━━━ Data

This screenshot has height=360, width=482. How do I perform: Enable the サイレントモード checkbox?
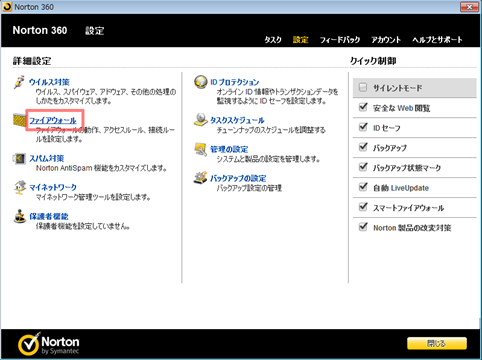(363, 88)
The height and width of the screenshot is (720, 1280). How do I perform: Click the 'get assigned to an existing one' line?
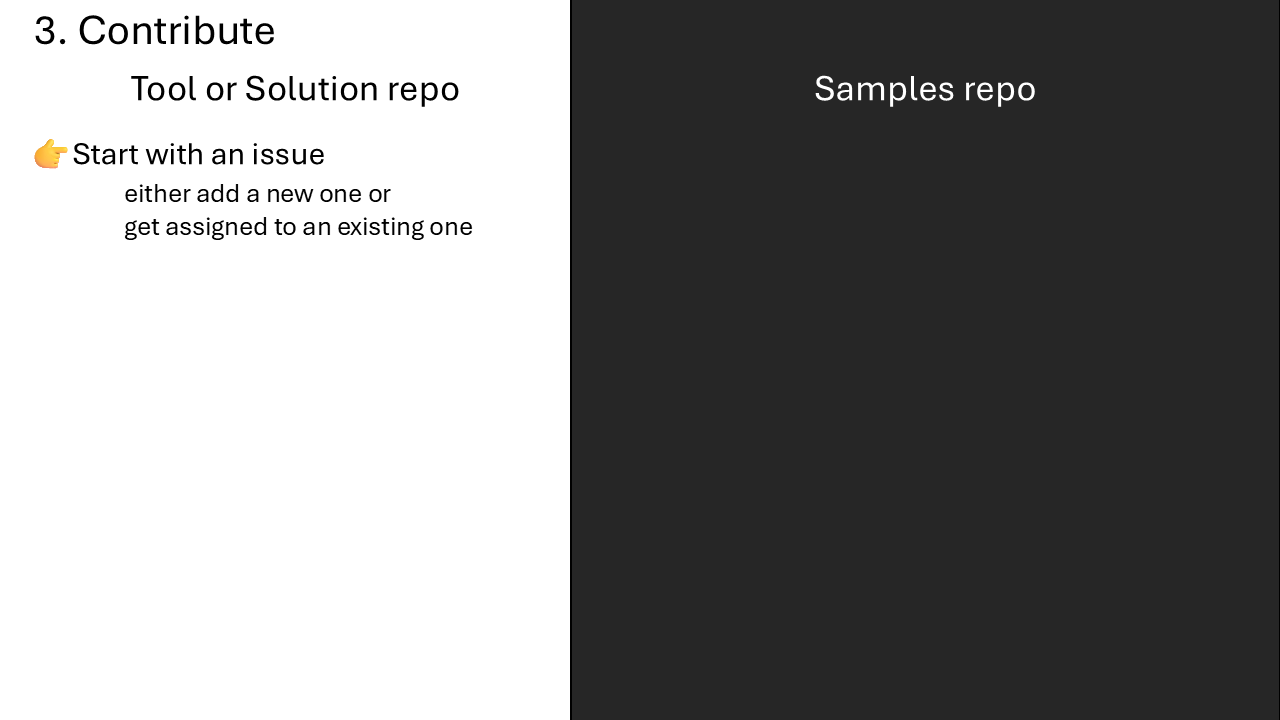click(298, 227)
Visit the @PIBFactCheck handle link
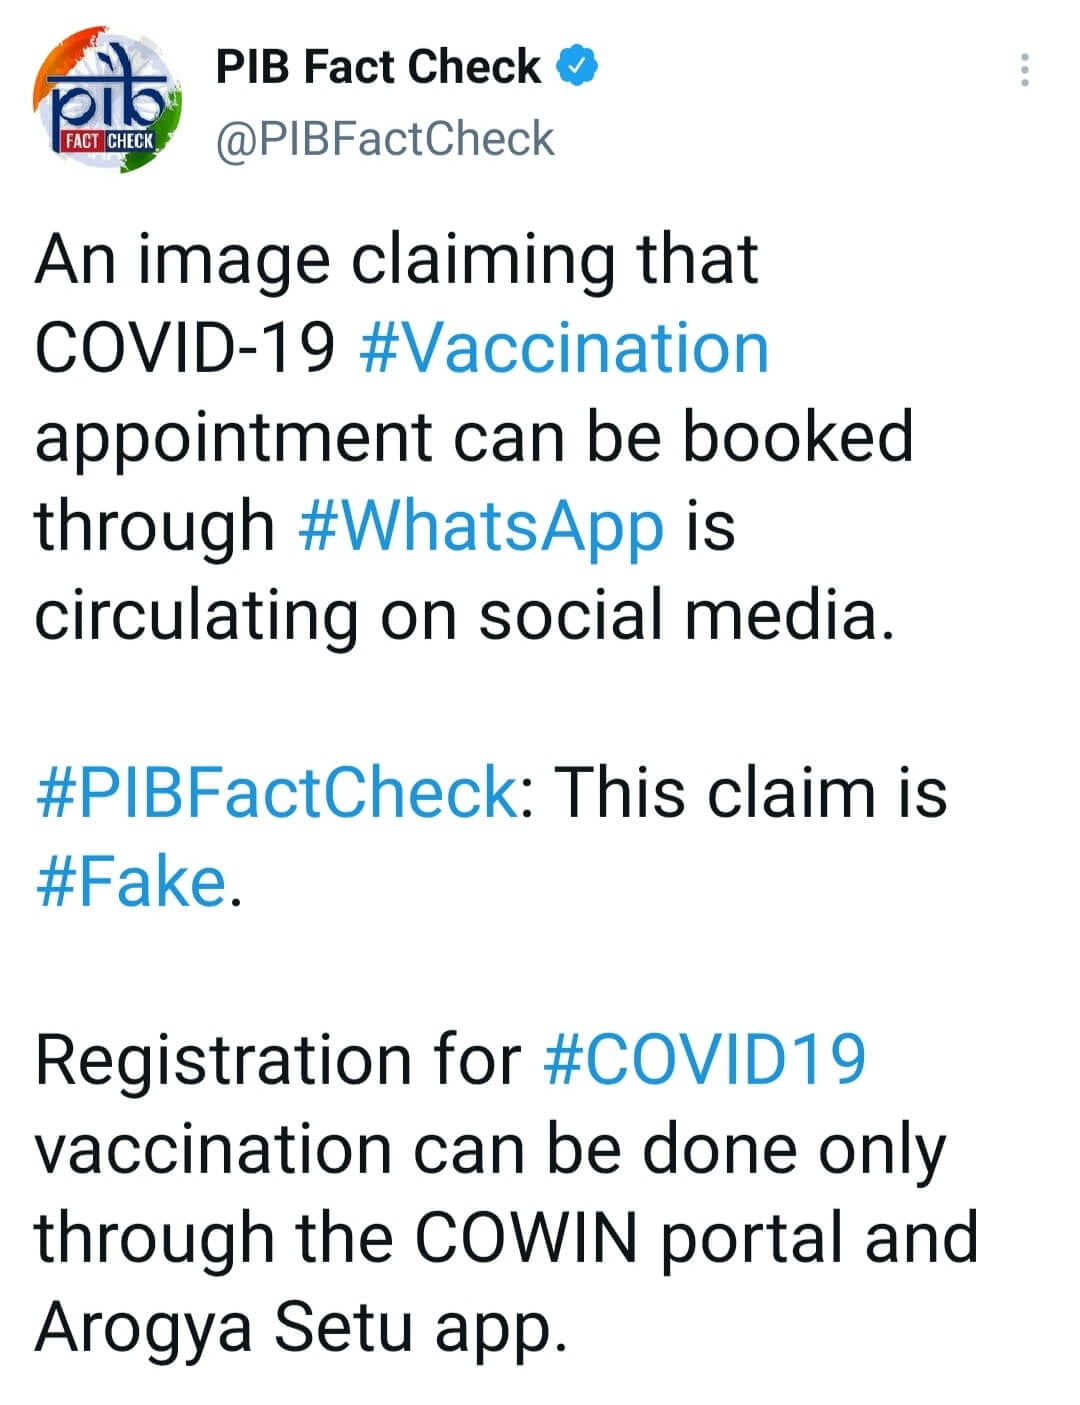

━━━━━━

#### Activity
What should appear is an exact reproduction of the lines from the one with "The height and" through the end of the material above, and no pictures.

#### Task solution
The height and width of the screenshot is (720, 1280). How do I perform: Click the 'get assigned to an existing one' line?
click(298, 227)
Visit the @PIBFactCheck handle link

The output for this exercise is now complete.